Start of EXERCISE MATERIAL

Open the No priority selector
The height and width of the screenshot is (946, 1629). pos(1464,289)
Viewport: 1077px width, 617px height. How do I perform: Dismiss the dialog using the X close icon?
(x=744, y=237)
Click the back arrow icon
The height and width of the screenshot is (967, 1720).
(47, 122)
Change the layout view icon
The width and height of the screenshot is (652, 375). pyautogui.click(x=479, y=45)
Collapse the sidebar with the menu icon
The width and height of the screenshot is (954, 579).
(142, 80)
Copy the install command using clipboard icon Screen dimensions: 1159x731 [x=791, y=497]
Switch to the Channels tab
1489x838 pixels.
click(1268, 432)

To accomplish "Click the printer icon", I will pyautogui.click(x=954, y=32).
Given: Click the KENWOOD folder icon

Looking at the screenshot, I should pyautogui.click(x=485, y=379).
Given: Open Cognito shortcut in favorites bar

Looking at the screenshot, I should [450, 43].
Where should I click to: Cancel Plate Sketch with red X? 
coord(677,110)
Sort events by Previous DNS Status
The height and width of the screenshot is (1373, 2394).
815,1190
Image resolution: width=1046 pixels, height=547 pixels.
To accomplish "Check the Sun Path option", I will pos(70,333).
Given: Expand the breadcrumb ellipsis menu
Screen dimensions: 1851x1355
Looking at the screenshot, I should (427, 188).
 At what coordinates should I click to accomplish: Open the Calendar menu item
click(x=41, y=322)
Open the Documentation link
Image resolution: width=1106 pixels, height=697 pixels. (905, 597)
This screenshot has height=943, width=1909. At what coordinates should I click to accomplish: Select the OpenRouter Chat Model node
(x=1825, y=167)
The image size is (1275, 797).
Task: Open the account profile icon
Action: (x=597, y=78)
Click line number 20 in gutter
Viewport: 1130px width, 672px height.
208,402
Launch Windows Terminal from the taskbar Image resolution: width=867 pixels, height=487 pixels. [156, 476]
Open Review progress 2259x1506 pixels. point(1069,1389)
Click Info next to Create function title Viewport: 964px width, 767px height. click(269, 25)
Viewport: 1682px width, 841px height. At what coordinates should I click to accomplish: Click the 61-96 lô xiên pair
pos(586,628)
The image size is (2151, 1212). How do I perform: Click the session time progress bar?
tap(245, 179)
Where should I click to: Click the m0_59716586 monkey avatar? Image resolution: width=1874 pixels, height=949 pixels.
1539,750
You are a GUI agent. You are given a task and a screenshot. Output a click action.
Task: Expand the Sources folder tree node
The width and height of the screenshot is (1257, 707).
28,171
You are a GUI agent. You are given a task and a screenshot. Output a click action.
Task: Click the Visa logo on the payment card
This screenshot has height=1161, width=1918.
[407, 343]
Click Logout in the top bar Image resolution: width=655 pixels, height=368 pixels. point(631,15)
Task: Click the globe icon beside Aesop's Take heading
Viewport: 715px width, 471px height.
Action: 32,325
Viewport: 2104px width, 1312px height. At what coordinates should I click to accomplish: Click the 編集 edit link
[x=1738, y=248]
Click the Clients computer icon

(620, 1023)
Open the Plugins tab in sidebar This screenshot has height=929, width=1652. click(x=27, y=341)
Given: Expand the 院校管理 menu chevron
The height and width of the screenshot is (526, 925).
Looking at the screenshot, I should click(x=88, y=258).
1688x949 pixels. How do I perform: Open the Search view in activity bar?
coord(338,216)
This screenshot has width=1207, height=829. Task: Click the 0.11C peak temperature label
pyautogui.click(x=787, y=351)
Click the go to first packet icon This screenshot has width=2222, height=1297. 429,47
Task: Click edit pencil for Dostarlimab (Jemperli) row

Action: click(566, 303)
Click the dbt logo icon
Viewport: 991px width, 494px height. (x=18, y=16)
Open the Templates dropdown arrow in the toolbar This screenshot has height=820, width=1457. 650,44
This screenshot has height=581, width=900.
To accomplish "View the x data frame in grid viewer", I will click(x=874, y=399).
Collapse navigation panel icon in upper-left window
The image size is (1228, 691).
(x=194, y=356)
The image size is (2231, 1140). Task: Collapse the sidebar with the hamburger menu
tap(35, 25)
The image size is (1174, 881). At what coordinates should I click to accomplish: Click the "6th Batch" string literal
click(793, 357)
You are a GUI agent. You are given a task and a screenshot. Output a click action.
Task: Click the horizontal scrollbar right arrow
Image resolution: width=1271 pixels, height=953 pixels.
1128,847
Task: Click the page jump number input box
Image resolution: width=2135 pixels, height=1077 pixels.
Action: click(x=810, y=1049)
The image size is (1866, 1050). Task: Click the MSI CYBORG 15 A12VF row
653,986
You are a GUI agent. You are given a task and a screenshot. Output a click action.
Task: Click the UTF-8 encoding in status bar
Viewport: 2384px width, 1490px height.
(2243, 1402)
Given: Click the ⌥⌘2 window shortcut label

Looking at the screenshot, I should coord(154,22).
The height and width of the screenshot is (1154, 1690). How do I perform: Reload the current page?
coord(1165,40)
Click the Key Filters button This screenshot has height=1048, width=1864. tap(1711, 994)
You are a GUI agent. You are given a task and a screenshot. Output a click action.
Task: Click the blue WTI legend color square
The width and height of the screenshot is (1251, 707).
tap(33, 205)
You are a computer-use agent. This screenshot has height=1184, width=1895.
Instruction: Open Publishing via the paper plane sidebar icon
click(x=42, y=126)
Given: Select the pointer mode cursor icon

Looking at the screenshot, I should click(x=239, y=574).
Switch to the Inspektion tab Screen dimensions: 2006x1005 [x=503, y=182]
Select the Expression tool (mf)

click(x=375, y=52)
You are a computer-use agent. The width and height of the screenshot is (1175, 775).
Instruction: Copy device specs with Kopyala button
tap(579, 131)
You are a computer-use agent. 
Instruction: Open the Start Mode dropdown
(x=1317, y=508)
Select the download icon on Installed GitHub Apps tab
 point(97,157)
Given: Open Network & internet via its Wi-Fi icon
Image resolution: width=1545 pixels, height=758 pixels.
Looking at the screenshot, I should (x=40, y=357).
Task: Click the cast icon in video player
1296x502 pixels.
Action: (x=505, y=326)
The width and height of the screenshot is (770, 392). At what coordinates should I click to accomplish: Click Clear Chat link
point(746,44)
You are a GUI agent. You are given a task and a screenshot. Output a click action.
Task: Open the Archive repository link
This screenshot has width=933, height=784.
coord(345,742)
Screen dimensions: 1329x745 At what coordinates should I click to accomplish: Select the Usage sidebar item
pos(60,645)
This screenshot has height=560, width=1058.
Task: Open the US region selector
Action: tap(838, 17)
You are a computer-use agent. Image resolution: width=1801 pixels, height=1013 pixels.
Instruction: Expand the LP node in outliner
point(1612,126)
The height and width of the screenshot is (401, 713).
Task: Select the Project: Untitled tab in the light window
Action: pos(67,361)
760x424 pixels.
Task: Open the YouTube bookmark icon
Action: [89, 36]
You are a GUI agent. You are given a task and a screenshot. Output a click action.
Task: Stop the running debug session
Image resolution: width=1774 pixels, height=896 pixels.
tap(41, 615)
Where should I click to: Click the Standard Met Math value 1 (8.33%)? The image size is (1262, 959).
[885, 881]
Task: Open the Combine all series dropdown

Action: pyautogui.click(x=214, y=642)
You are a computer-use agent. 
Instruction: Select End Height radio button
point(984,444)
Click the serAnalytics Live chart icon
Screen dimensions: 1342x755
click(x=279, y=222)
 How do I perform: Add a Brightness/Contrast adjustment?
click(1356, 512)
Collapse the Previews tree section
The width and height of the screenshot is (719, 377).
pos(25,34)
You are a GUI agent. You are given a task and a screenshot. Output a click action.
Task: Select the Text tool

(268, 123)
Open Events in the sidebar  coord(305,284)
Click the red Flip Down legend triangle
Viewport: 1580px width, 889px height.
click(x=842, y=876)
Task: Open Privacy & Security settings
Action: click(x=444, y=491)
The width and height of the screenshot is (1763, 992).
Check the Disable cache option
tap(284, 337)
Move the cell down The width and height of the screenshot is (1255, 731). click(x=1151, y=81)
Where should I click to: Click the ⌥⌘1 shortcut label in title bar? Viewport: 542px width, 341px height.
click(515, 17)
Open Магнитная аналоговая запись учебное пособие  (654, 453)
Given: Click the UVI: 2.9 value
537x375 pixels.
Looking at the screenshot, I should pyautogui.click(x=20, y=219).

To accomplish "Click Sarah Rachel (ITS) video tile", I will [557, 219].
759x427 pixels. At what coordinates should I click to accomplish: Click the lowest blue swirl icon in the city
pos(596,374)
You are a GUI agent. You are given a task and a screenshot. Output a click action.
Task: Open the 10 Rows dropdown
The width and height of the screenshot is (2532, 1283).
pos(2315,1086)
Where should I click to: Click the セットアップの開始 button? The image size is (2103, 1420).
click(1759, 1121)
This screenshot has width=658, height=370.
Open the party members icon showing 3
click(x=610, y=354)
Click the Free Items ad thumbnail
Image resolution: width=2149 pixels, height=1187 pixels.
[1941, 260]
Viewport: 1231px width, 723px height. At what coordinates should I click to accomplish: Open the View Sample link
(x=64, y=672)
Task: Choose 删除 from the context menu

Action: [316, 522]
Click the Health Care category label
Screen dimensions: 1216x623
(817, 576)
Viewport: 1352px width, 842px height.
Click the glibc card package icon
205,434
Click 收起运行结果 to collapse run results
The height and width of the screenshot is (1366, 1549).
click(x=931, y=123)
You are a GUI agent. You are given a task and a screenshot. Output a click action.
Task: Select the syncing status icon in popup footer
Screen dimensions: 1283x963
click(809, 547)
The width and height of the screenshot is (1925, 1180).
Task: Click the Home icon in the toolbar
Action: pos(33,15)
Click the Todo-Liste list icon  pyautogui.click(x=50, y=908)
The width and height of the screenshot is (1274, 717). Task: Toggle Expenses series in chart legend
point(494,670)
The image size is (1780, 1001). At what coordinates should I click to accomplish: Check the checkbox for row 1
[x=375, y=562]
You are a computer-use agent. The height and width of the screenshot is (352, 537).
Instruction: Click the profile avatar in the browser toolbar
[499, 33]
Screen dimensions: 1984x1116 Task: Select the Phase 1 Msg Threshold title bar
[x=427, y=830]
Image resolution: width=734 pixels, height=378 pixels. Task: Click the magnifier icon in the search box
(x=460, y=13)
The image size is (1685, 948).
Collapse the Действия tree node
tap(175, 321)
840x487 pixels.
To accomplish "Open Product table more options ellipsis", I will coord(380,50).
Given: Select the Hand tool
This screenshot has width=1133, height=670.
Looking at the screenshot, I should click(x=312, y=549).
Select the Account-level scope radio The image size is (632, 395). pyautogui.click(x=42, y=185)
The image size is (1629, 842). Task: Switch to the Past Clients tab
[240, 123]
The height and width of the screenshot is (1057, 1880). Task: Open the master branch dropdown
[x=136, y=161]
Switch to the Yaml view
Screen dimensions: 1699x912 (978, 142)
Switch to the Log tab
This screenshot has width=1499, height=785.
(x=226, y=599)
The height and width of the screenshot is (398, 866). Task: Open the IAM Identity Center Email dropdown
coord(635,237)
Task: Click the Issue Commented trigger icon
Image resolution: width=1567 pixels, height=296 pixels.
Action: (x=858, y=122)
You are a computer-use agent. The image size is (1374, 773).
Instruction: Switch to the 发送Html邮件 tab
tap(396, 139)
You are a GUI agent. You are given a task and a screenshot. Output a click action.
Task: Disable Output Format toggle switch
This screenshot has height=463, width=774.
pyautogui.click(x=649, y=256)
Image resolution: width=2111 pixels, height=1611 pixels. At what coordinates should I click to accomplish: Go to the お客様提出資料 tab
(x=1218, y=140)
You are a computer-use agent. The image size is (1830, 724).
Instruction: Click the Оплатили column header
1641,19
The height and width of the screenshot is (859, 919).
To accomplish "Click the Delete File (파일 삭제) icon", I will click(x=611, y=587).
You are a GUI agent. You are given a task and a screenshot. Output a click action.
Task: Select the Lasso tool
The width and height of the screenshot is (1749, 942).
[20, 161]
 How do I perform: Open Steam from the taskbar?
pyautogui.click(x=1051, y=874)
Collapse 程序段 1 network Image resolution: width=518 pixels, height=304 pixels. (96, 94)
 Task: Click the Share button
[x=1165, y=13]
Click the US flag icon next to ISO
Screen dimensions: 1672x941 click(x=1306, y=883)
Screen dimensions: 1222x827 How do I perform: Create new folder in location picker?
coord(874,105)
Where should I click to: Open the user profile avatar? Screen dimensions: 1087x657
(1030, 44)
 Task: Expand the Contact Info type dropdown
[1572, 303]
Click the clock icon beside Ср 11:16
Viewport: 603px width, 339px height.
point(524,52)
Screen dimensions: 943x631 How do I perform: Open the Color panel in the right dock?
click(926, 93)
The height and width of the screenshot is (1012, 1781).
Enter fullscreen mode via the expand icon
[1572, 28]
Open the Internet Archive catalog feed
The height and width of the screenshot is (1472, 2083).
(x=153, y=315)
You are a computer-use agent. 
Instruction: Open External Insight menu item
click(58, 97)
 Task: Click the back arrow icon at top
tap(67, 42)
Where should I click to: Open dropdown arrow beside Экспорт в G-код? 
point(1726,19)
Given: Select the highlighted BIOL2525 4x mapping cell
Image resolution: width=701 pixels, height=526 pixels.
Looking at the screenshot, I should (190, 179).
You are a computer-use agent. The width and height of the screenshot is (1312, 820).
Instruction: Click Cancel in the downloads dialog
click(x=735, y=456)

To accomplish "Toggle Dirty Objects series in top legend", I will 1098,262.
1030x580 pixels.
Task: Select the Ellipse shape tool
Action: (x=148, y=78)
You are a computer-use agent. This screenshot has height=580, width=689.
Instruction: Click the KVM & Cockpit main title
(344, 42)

End of EXERCISE MATERIAL

— PROBLEM DESCRIPTION —
Take the listing above and repeat exactly the lines from the one containing "Viewport: 2384px width, 1490px height." through the one containing "Given: Open Network", both included.

— WRITTEN REPLY —
Viewport: 2384px width, 1490px height.
(2243, 1402)
Given: Click the ⌥⌘2 window shortcut label

Looking at the screenshot, I should coord(154,22).
The height and width of the screenshot is (1154, 1690). How do I perform: Reload the current page?
coord(1165,40)
Click the Key Filters button This screenshot has height=1048, width=1864. tap(1711, 994)
You are a GUI agent. You are given a task and a screenshot. Output a click action.
Task: Click the blue WTI legend color square
The width and height of the screenshot is (1251, 707).
tap(33, 205)
You are a computer-use agent. This screenshot has height=1184, width=1895.
Instruction: Open Publishing via the paper plane sidebar icon
click(x=42, y=126)
Given: Select the pointer mode cursor icon

Looking at the screenshot, I should click(x=239, y=574).
Switch to the Inspektion tab Screen dimensions: 2006x1005 [x=503, y=182]
Select the Expression tool (mf)

click(x=375, y=52)
You are a computer-use agent. The width and height of the screenshot is (1175, 775).
Instruction: Copy device specs with Kopyala button
tap(579, 131)
You are a computer-use agent. 
Instruction: Open the Start Mode dropdown
(x=1317, y=508)
Select the download icon on Installed GitHub Apps tab
 point(97,157)
Given: Open Network & internet via its Wi-Fi icon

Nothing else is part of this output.